Four Faces of Europe

Political Risk Analyst and Academic
Four Faces of EuropeFour Faces of Europe

When the leaders of the European Union met in Bratislava, Slovakia, on 16 September, two men and two women encapsulated its key political forces and divisions. They are Angela Merkel and Viktor Orban, Jean-Claude Juncker and Theresa May.

The face of Theresa May, Britain’s new prime minister, will not be on photographs of the summit. Her absence will signal even more strongly to other EU leaders that Europe is experiencing turbulent political times.

The political forces portrayed by these four faces are shaping a complex Europe in which international business has to find its way.

Angela Merkel, the chancellor of Germany, is the face of the strongest EU member state. She, like the EU commissioners, represents the post-national discourse that the EU member states need an ever-closer economic and security union, constituting a “moral superpower”.

Merkel has played a leading role in the EU bailouts of indebted southern European countries since the euro crisis of 2010. The bailouts occurred on condition of strict debt reduction measures. However, EU institutions have been unable to stop Greece, Spain and Portugal from violating EU rules on fiscal policy.

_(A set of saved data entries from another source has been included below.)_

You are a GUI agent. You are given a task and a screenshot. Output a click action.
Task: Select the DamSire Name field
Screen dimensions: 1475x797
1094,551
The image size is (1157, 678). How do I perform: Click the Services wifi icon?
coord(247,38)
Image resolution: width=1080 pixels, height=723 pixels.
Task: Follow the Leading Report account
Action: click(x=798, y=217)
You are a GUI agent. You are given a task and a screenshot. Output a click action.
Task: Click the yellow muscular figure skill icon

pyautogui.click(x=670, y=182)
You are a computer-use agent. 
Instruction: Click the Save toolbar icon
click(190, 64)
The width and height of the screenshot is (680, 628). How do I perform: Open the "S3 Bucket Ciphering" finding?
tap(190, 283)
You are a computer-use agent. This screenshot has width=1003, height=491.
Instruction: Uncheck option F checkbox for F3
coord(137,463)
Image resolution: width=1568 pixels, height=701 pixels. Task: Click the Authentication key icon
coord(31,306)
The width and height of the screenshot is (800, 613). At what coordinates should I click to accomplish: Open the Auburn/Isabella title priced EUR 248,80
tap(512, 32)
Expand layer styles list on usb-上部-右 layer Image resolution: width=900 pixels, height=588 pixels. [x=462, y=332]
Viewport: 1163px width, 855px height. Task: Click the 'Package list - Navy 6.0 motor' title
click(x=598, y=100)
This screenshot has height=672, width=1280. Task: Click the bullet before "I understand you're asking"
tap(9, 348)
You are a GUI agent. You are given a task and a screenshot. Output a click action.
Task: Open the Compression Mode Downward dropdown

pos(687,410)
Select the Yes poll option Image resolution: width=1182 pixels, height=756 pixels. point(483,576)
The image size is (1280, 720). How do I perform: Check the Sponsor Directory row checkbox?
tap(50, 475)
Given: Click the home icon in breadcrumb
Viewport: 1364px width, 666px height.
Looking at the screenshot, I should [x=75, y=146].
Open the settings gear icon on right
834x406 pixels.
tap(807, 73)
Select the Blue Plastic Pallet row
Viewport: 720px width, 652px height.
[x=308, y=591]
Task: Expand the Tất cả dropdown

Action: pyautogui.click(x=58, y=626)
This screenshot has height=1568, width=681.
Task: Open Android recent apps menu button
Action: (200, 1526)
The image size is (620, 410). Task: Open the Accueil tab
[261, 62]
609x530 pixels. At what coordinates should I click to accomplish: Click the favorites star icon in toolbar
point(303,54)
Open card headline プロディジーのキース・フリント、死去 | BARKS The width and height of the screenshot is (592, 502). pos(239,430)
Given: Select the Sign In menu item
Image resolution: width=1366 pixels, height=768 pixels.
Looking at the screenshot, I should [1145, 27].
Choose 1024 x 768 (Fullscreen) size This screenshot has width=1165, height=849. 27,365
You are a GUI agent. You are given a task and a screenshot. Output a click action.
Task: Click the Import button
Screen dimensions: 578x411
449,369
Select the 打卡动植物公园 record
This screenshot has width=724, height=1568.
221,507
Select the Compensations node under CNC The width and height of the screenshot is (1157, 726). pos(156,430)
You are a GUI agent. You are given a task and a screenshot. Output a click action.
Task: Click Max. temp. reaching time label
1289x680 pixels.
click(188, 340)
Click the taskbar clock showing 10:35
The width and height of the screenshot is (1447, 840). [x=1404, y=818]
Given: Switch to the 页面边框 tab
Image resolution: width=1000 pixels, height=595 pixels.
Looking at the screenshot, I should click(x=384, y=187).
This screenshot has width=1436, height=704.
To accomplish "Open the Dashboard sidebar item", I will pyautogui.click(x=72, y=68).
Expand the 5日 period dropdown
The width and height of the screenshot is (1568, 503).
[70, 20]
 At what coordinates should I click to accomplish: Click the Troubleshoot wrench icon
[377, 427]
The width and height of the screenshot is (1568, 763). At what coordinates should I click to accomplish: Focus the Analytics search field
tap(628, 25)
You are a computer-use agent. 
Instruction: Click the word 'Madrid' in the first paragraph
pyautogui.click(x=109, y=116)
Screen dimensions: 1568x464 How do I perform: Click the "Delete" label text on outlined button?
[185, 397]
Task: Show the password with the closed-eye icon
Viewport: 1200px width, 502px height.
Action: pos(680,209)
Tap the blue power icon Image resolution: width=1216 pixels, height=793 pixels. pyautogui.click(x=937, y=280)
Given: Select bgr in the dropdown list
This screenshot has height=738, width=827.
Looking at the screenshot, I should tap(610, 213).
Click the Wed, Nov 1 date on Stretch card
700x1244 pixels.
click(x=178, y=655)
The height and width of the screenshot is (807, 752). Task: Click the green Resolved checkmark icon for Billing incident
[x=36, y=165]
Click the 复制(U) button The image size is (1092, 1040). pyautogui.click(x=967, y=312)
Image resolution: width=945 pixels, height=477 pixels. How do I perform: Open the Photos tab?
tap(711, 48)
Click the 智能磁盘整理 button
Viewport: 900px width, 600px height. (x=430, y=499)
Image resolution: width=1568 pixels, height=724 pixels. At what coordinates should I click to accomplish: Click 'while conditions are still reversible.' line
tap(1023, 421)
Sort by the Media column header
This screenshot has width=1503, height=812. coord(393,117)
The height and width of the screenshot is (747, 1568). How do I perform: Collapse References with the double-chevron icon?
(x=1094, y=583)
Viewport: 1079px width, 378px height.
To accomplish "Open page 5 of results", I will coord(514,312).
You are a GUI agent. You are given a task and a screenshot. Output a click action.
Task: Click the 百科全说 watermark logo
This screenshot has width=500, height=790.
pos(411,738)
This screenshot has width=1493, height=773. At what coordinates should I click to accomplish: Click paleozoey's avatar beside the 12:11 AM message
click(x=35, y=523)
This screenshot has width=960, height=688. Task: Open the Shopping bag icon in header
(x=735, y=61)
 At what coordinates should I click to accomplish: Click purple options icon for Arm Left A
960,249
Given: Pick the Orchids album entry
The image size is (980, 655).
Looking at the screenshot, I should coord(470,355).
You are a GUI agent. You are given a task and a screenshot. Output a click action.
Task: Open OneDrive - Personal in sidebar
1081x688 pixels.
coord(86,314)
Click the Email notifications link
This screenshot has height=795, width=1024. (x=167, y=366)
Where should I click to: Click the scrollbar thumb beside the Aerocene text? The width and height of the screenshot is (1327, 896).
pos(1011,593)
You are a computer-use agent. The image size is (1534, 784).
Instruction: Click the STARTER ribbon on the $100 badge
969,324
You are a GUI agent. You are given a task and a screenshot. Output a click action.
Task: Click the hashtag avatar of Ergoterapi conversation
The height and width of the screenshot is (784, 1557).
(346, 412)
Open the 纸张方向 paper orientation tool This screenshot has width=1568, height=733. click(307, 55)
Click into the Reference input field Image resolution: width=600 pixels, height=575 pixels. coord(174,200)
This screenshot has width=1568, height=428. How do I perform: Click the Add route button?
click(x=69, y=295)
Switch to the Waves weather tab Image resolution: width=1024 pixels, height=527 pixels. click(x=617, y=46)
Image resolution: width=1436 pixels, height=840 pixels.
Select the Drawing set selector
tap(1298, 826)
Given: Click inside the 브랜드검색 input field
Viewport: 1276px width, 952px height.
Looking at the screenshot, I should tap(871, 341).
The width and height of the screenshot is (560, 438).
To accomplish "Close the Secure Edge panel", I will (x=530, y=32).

Meanwhile, the economic divergence between southern and northern European countries has intensified. A study by the European School of Management and Technology in Berlin concluded in 2016 that in the case of Greece these measures mainly saved the banks and other private creditors.

Further economic crises in some southern countries remain likely, especially in Portugal. Resistance to austerity conditions among voters in the south and resistance to bailout support among some voters in northern countries will reemerge and shape political careers.